Understanding a Cat’s Anatomy
Cats have amazing ears that use a complex system of muscles, nerves, and blood vessels to detect the softest sounds and even motion, making them vital tools for survival. They are also part of the way that cats communicate. Cats can move their ears in various directions to express emotions like curiosity, fear, or anger. The ears also contain scent glands that release pheromones that help them communicate with other cats.
Why Do Cats Like Their Ears Rubbed?
Rubbing the ears can stimulate the release of endorphins, which are natural painkillers that can create a sense of pleasure and well-being. Cats also have many nerve endings in their ears that connect to various parts of the body, including the brain and digestive system. When you rub their ears, it can create a sensation of pleasure felt throughout the body and help alleviate anxiety and stress and promote relaxation.
How to Rub a Cat’s Ears
Start by stroking the cat’s head and face before moving down to the base of the ears. Then, using your fingertips, gently massage the area behind the ears where the muscles are located. You can also gently rub the outer part of the ear, while being careful not to twist it. Pay attention to your cat’s body language while you’re rubbing their ears. They will likely start twitching their tail or move away if they don’t like it. However, if they start to purr and lean into it, they are enjoying the experience, and you can continue as long as they allow it.
Other Ways to Please Your Cat
While rubbing a cat’s ears can be a great way to bond, remember that not all cats will like it. Each cat has a unique personality. Some like being petted along their backs and sides, while others prefer that you stick to their face or tail. So, watch your cat’s body language carefully, and listen to their vocalizations to determine what they enjoy.
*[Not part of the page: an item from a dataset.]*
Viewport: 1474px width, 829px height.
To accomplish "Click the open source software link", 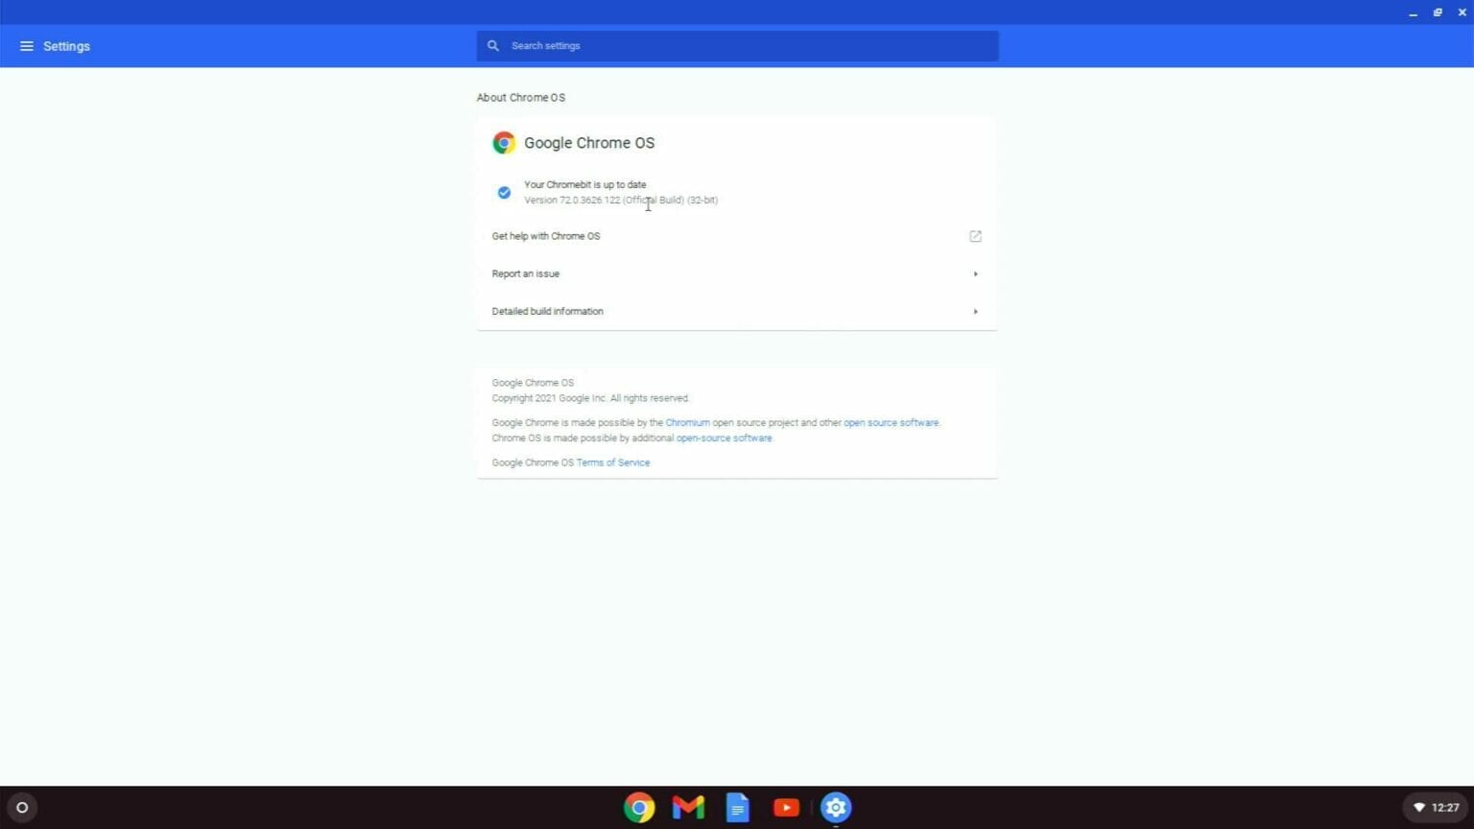I will coord(890,422).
If petting isn’t your cat’s thing, you can try providing them with toys, scratching posts, and other forms of enrichment to help keep them engaged.
Why Does My Cat Show Their Belly, Then Scratch Me?
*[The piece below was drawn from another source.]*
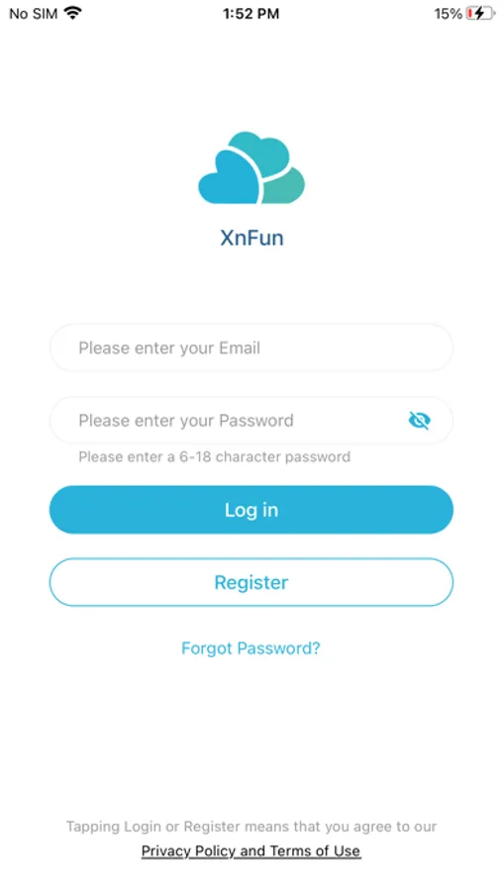Screen dimensions: 502x891
Task: Focus the Email input field
Action: (251, 347)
Many cat owners have experienced the frustrating behavior of their cat showing their belly and then scratching and biting them when they try to pet it. While it’s natural to think that the cat is just being contrary, this is a common behavior among felines. The belly is a vulnerable area, and most cats won’t let you touch it, even if it looks like they’re inviting you to do so. Some experts believe that the cat is showing you that they are submissive, and others think that the cat may have noticed that showing their belly is a good way to get your attention. The cat might simply have the urge to stretch as they relax from petting.
Ear-Rubbing Tips and Tricks
While no one can be 100% sure why cats like their ears rubbed, it likely has to do with either the complex system of muscles in the ears that feel relaxed from the massage or the endorphins that rubbing their ears releases, which helps the cat feel calm. If they seem to be looking for you to get their ears rubbed, they could be trying to rub their pheromones on you to tell other cats that you are their property. Remember that not all cats like their ears rubbed, so you need to watch your cat’s body language when attempting it so you don’t get scratched or bitten.